- **Collected data entries**:
◇ ◇ ◇

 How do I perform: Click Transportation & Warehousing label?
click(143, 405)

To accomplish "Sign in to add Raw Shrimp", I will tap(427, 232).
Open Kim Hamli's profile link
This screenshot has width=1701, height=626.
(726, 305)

◇ ◇ ◇

- **Task instructions**: Transcribe the records above exactly.

- **Written response**:
 How do I perform: Click Transportation & Warehousing label?
click(143, 405)

To accomplish "Sign in to add Raw Shrimp", I will tap(427, 232).
Open Kim Hamli's profile link
This screenshot has width=1701, height=626.
(726, 305)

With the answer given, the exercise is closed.